## Exercise
Would you retype each of the records exactly as shown?

[Stored items]
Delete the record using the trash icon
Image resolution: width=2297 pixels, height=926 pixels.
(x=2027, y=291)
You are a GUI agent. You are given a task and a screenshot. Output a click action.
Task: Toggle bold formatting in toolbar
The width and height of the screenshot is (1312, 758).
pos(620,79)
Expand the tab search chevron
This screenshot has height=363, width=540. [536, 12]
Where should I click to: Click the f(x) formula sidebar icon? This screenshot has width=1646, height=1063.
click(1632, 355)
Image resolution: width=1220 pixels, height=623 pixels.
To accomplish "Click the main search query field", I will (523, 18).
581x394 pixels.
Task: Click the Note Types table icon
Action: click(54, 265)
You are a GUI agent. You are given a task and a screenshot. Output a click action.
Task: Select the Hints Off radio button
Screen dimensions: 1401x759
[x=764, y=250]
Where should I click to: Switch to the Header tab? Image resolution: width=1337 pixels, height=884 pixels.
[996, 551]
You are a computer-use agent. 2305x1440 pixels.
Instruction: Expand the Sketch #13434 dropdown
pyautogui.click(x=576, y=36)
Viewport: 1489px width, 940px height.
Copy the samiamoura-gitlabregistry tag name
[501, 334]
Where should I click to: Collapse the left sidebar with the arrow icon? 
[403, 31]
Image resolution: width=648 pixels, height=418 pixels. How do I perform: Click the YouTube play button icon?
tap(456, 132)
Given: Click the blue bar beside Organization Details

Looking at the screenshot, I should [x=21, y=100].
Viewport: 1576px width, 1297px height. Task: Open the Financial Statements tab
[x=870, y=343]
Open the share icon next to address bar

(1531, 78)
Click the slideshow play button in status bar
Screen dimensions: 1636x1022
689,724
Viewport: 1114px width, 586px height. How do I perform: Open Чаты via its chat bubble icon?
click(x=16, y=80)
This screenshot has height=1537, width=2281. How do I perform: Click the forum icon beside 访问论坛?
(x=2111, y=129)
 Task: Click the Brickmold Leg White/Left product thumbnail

## Answer to the problem
Delete the record using the trash icon
Image resolution: width=2297 pixels, height=926 pixels.
(x=2027, y=291)
You are a GUI agent. You are given a task and a screenshot. Output a click action.
Task: Toggle bold formatting in toolbar
The width and height of the screenshot is (1312, 758).
pos(620,79)
Expand the tab search chevron
This screenshot has height=363, width=540. [536, 12]
Where should I click to: Click the f(x) formula sidebar icon? This screenshot has width=1646, height=1063.
click(1632, 355)
Image resolution: width=1220 pixels, height=623 pixels.
To accomplish "Click the main search query field", I will (523, 18).
581x394 pixels.
Task: Click the Note Types table icon
Action: click(54, 265)
You are a GUI agent. You are given a task and a screenshot. Output a click action.
Task: Select the Hints Off radio button
Screen dimensions: 1401x759
[x=764, y=250]
Where should I click to: Switch to the Header tab? Image resolution: width=1337 pixels, height=884 pixels.
[996, 551]
You are a computer-use agent. 2305x1440 pixels.
Instruction: Expand the Sketch #13434 dropdown
pyautogui.click(x=576, y=36)
Viewport: 1489px width, 940px height.
Copy the samiamoura-gitlabregistry tag name
[501, 334]
Where should I click to: Collapse the left sidebar with the arrow icon? 
[403, 31]
Image resolution: width=648 pixels, height=418 pixels. How do I perform: Click the YouTube play button icon?
tap(456, 132)
Given: Click the blue bar beside Organization Details

Looking at the screenshot, I should [x=21, y=100].
Viewport: 1576px width, 1297px height. Task: Open the Financial Statements tab
[x=870, y=343]
Open the share icon next to address bar

(1531, 78)
Click the slideshow play button in status bar
Screen dimensions: 1636x1022
689,724
Viewport: 1114px width, 586px height. How do I perform: Open Чаты via its chat bubble icon?
click(x=16, y=80)
This screenshot has height=1537, width=2281. How do I perform: Click the forum icon beside 访问论坛?
(x=2111, y=129)
 Task: Click the Brickmold Leg White/Left product thumbnail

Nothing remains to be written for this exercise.